◆ **Required action**: Output the exact lines that start at the one containing "Where should I" and continue to the last line of the entries below; do not output pictures.

◆ **Dataset**:
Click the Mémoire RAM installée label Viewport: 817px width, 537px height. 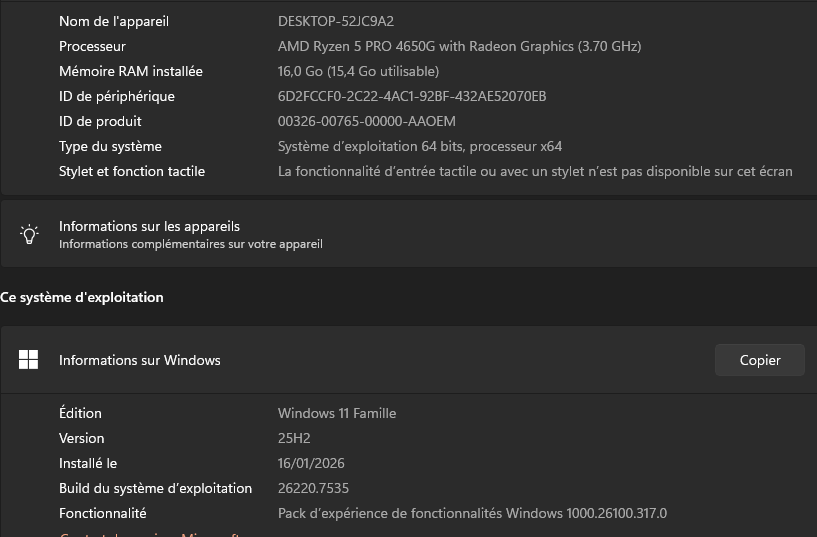click(x=131, y=71)
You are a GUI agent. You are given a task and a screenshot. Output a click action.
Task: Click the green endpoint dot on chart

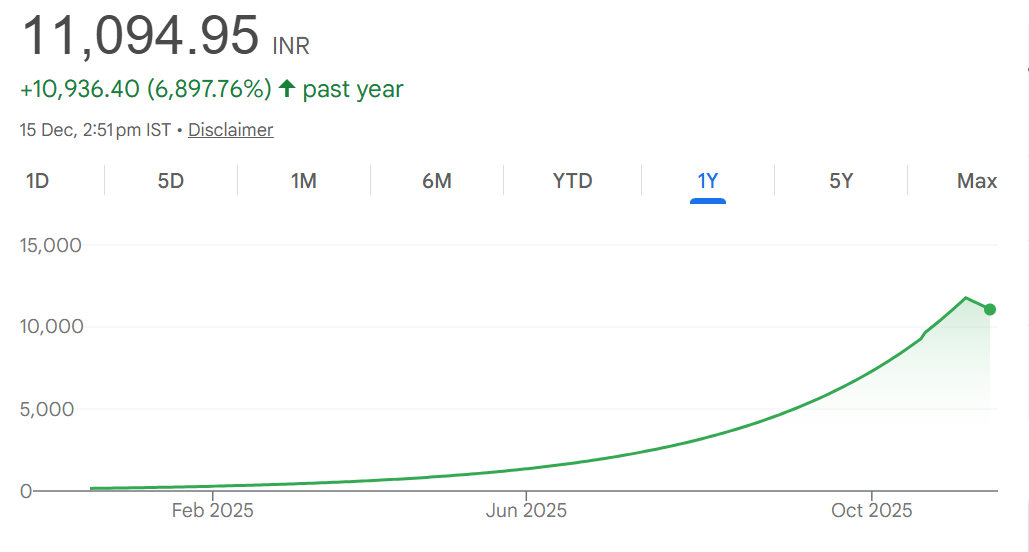[x=990, y=309]
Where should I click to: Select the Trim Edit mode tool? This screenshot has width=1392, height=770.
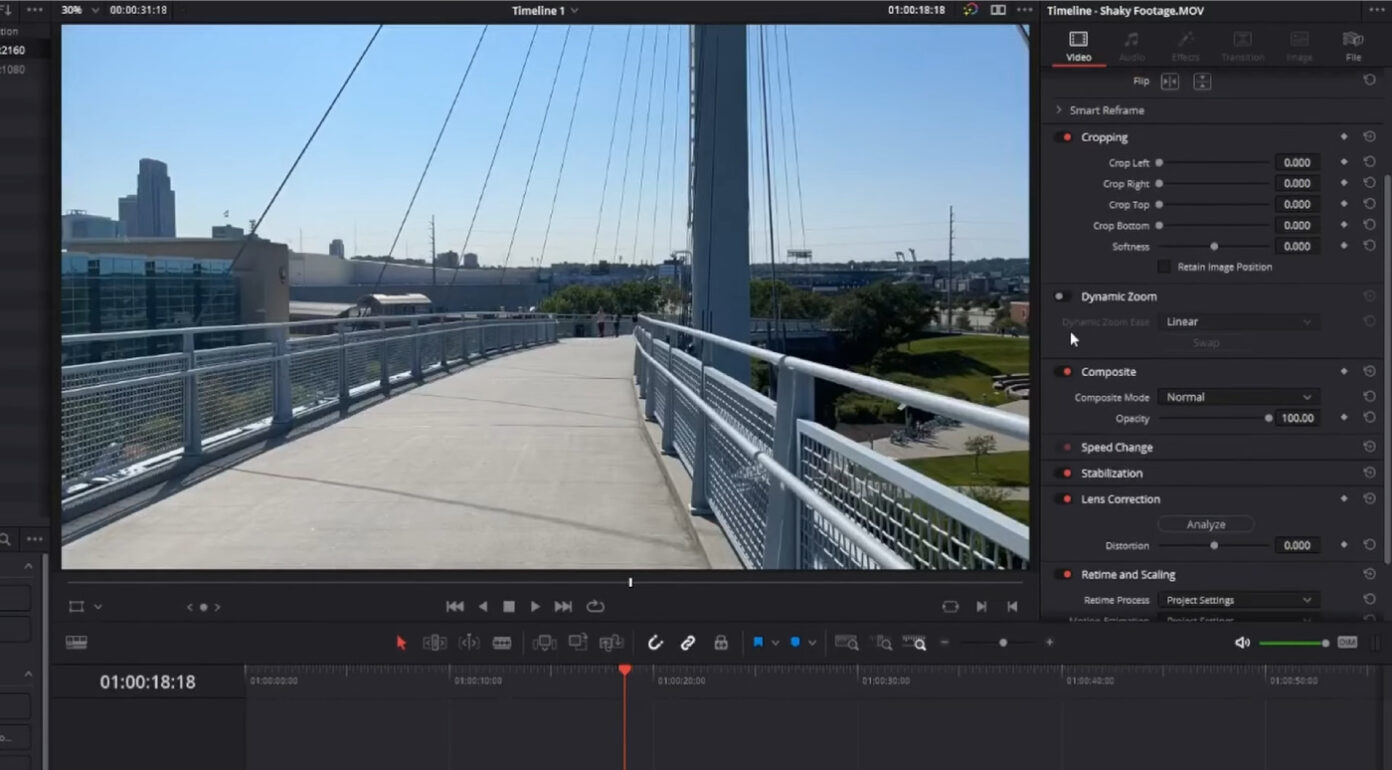click(437, 642)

◆ **Solution for this problem**:
Where should I click to: Select the Trim Edit mode tool? This screenshot has width=1392, height=770.
click(437, 642)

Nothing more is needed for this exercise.